A very interesting experiment conducted by the University of Amman in Jordan speaks volumes about the acceptable, fair and effective conditions for achieving social policy: it shows that greater knowledge by the taxpayers of the impact of the redistribution of their tax dollars encourages them to be much more altruistic.

For the moment, in Jordan, as in most other countries in the South, the bulk of assistance to the poor involves subsidies in order to secure low essential products prices (fuel and food); but these subsidies usually benefit the rich more than the poor, who cannot afford these goods, even at subsidized prices.

The experiment, conducted as part of a World Bank report, called Jordan Gives, involved 420 participants, from middle-class communities, divided into groups of 20, in separate rooms. Participants received fuel vouchers worth a 10 JD (Jordanian dinars) voucher, the equivalent of the minimum daily wage. Participants were offered five proposals: keep the 10 JD voucher; give JD 20 cash per family to five poor families in the community; give a food basket worth JD 20 per family to five poor families; give JD 20 cash per family to five poor families, conditional on their completion of a free training program on work-related skills; give JD 20 cash per family to two poor families and JD 60 cash to the local school.

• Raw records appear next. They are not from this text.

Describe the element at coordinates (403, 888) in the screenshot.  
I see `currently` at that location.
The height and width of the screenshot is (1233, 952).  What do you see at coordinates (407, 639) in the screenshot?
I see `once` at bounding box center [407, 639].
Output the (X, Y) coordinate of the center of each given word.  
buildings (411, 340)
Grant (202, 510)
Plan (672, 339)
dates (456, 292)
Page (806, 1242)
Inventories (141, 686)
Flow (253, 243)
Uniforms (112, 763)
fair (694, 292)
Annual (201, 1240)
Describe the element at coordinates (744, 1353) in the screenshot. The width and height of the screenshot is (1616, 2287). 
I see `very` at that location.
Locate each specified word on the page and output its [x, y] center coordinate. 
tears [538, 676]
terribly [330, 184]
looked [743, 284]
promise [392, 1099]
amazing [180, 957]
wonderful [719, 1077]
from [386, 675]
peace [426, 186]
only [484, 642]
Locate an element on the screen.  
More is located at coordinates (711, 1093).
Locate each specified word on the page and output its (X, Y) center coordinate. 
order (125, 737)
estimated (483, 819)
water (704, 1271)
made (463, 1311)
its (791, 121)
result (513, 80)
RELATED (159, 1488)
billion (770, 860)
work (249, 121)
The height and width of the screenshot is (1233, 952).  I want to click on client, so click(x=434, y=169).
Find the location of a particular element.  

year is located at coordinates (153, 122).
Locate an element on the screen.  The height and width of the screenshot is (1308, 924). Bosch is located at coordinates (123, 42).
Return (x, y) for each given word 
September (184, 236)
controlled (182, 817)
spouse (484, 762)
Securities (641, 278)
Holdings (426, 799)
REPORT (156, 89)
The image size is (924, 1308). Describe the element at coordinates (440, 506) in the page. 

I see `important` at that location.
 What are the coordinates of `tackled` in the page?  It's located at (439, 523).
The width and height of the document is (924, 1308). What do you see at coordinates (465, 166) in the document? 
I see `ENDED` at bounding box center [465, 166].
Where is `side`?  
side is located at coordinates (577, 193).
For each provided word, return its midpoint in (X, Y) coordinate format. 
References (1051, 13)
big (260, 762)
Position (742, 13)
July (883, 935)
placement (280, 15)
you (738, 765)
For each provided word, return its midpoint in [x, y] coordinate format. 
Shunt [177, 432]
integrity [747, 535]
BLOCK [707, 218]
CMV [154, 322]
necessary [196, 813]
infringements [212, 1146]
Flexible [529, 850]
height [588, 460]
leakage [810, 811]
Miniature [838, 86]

Some groups, known as « treatment groups », received additional information on what a poor family would be able to buy for 20 JD and were invited to witness the distribution of the selected proposal to the poor families.

All in all, two-thirds of the participants decided to donate part of their fuel vouchers in exchange for helping the poor in their groups.

The groups known as « treatment groups », gave more than the others, and preferred cash transfers over food transfer; in particular, the young people paid attention to the fact that they were part of the monitoring of benefit delivery. The others, significantly less altruistic, with low trust, tended to have a stronger preference for food rather than cash transfer.

The results of this experimental economics, that must be considered with caution, are very illuminating. They remind us that, in any country, knowledge of the real impact of public action is the condition of its acceptance by the taxpayers; and we too often forget the importance of pedagogy to achieve tax acceptance. The example of community life shows that, when citizens are really involved in social action, they bear its weight much more easily.

In France, in particular, where the taxes and charges are a very heavy burden, where social spending is so complex and does not always benefit those who need it most, a simplification of the transfer mechanisms and a better monitoring by citizens of the use of these resources would make these policies more acceptable. This would require a profound revolution in the organization of the administrations in charge of the collection of government (tax and social welfare) revenue; and in the simplication of the structures of the state, social security and regional authorities in charge of distribution. Without such a revolution, the citizens’ tax revolt is inevitable.